Leave out every line before the one containing "Image resolution: width=650", and repeat the rest of the material below exactly, that line included.

* Excerpted data *
......

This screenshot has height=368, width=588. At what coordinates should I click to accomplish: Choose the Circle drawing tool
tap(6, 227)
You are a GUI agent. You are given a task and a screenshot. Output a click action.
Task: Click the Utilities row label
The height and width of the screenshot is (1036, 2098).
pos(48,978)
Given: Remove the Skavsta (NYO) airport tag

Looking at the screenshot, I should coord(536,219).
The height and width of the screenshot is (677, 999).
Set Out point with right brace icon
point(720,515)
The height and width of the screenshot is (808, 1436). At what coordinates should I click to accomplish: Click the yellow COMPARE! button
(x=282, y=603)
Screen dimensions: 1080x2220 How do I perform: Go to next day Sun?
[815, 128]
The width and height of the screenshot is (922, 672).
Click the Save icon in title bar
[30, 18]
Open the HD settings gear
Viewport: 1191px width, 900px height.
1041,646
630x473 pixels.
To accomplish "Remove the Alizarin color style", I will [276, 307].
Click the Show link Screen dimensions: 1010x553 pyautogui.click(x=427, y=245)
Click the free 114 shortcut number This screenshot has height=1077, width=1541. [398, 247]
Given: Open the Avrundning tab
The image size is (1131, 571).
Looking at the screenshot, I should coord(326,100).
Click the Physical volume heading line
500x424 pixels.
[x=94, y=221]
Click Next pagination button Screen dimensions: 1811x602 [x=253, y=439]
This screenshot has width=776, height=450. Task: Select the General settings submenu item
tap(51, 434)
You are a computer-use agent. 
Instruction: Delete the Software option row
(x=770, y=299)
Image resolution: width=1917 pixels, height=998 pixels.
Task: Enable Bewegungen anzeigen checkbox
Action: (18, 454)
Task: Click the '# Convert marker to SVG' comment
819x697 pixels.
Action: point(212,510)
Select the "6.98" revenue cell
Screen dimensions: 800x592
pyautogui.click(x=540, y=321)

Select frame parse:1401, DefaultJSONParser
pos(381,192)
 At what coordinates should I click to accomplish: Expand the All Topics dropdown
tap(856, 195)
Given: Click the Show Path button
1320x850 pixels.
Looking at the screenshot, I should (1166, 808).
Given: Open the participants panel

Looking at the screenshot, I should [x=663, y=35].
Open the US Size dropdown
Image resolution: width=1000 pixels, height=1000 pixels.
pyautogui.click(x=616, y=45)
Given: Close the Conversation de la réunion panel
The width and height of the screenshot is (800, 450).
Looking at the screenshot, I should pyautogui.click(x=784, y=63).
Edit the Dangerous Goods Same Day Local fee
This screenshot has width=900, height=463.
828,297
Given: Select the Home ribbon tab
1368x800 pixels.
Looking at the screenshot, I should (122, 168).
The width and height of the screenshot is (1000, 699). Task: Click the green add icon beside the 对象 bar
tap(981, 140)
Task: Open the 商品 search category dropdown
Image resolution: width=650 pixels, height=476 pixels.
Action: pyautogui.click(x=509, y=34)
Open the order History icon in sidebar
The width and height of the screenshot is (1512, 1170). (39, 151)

......

* Response to this exercise *
Image resolution: width=650 pixels, height=476 pixels.
Action: pyautogui.click(x=509, y=34)
Open the order History icon in sidebar
The width and height of the screenshot is (1512, 1170). (39, 151)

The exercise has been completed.